Why Develop a Knowledge Base? | Performance and Fault Management: A Practical Guide to Effectively Managing Cisco Network Devices (Cisco Press Core Series)

Network administrators will typically start managing their network by purchasing a management package that supports auto-discovery. After they turn the package on, it discovers every device in their network. It then starts generating events as PCs come and go on the network, equipment is tested in labs, and a myriad other reasons. Some events may point to legitimate faults in your network. However, the signal-to-noise ratio is excessively high to be useful. A knowledge base will help your network management system to reduce that signal-to-noise ratio to an acceptable ratio via a variety of methods, including indicating which devices and ports should be managed.

For example, suppose an SNMP trap comes in that indicates that port 2/3 on device Switch1 has gone down. With no knowledge of this network, it is impossible to determine whether this event is reporting a fault in the network, much less the severity of the possible fault. For example, this port may be the connection from your company to the Internet. Loss of this link may affect access to external critical resources for all your company if it is the only connection, and fixing it quickly is critical. On the other hand, if there is a redundant link, fixing the connection may be a lower priority. Alternatively, this port may be connected to one end user's PC and they may have turned their PC off for a plethora of reasons. In this case, you probably don't even want to know it happened, or you want it logged to a file that will only be looked at if some other issue in the network requires re-evaluating your events. You can't tell which of these scenarios applies without knowledge of the topology of the network.

Without knowledge about the performance of this network, it is unlikely that you can set thresholds for performance analyses that don't result in too many or too few events. Thus, the information gained from baselining the network needs to be placed in your knowledge base so it can be used for generating useful thresholds for your network.

You also need knowledge about how important this network and specific pieces of this network are to the operation of the company. This is often stored as a set of rules that are derived from your established network and communications policies.
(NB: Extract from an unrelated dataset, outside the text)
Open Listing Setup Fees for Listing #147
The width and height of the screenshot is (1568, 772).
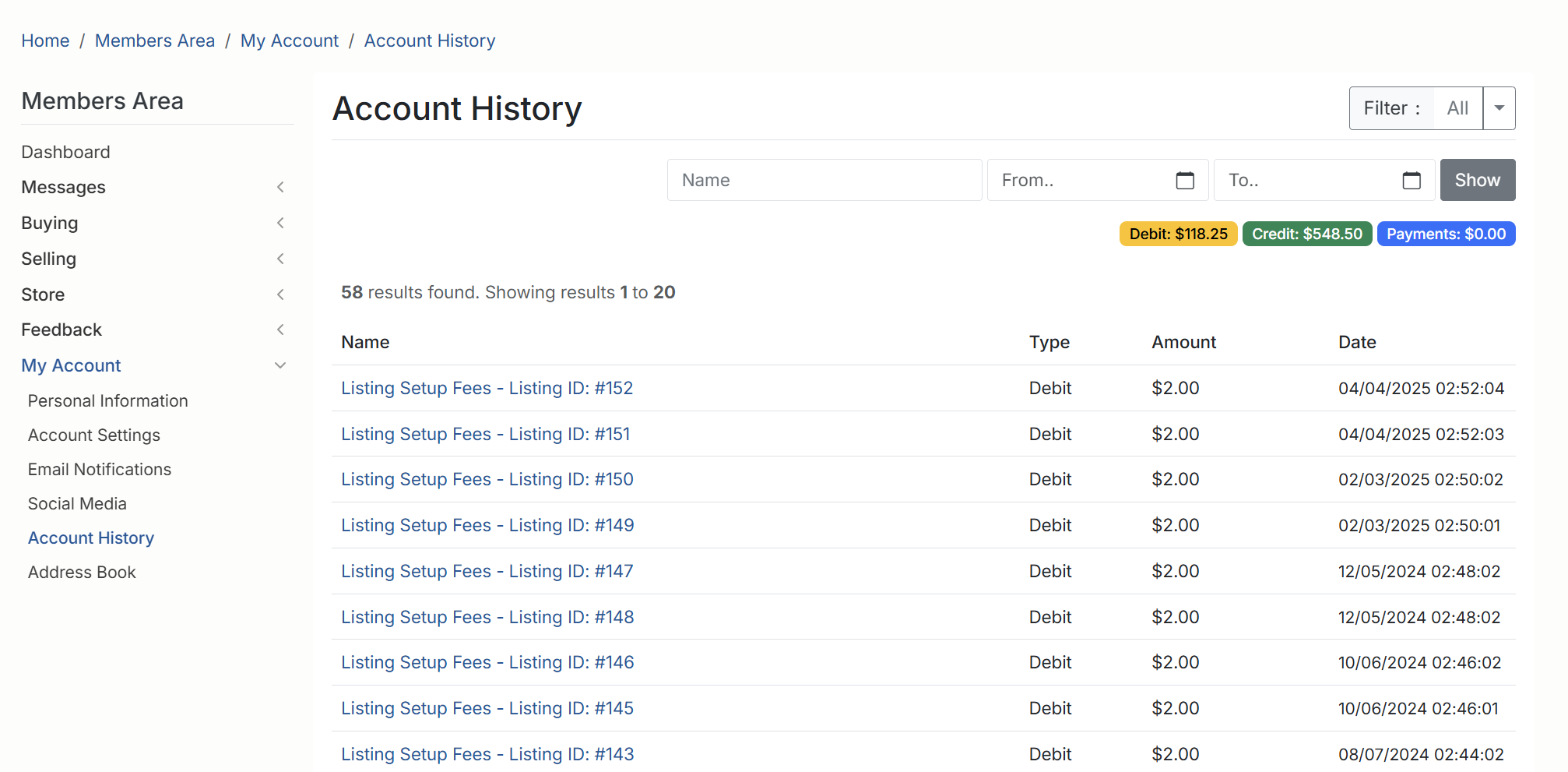coord(487,571)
These policies collectively implement the service level agreements (SLAs) that you have with your users. Chapter 2, "Policy-Based Network Management," covers policies, SLAs, and rules. You can choose to store only the rules in your network knowledge base and/or store the information the rules are derived from. As network management becomes more advanced, you will be able to specify this type of information at an increasingly higher level.
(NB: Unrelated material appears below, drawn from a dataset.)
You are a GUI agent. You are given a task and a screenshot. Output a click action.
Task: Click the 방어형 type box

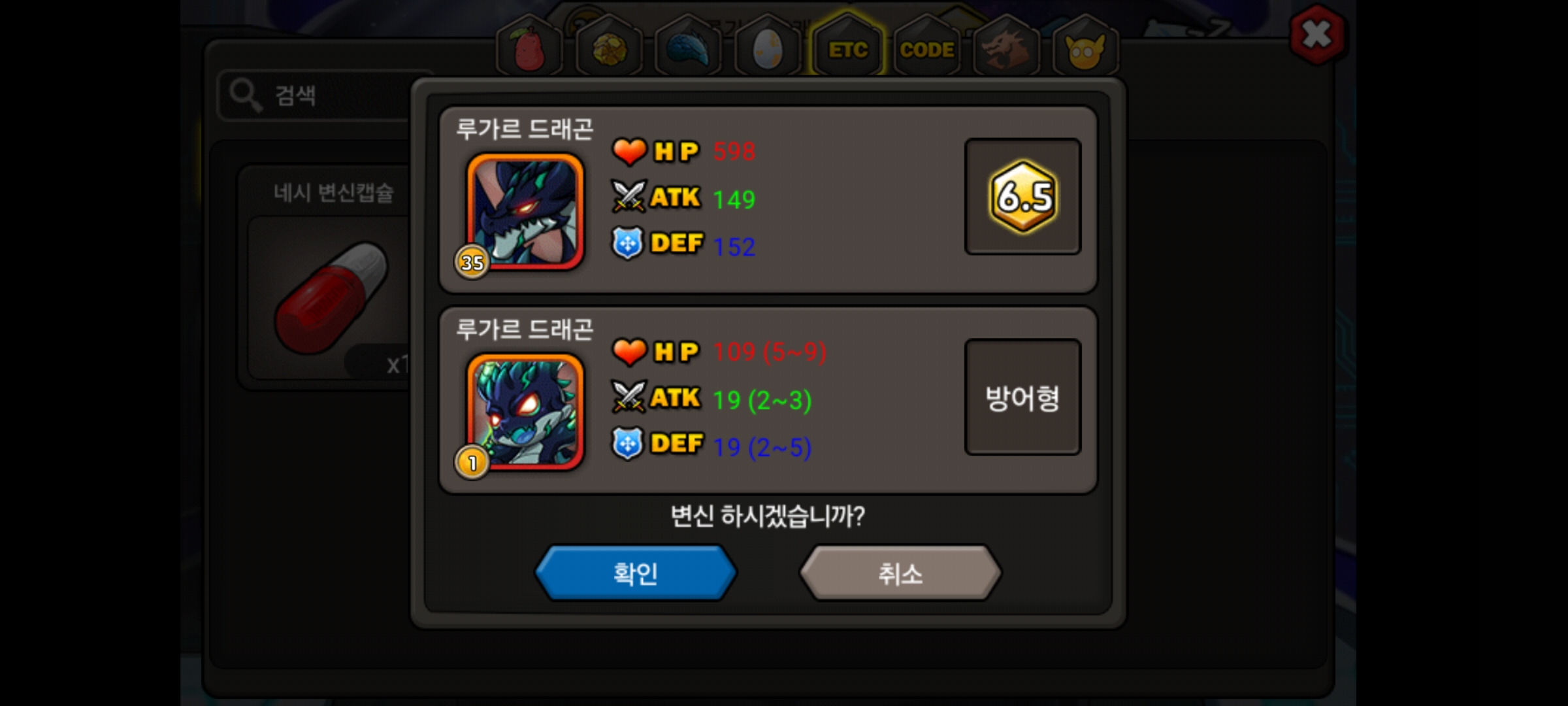(x=1023, y=397)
An example of using this information is a trading house that may have several networks in-house and places the highest priority on the trading network during trading hours because the core business of the company is impacted. A network tying remote offices may be assigned a medium priority because an outage may affect only a few customers. In addition, a network primarily used to connect PCs to printers may be assigned the lowest priority the company may be willing to accept longer outages on such a network in trade for lower equipment or support costs.

Another level of knowledge that may be reflected in SLAs or may be more an oral tradition in your company is the financial, political, or religious level. The network connection that deserves more attention than others is an important piece of information. Obviously, the CEO's connection is important, but what may be less obvious is the connection of a particular bright and rising star who has the ear of the CEO. To properly process faults, this information is important.

There may be tactical ways of managing this information that fits in the existing structure of your knowledge base, such as treating these devices as in the same class as critical servers.

Another example would be verifying connectivity to an important group of top executives, all of whom use laptops that are often connected to and disconnected from the network. Your knowledge base may have information about other devices on the same portion of the network, such as a printer, that could be monitored to verify connectivity to this portion of the network, thus acting as a proxy for the availability of these laptops.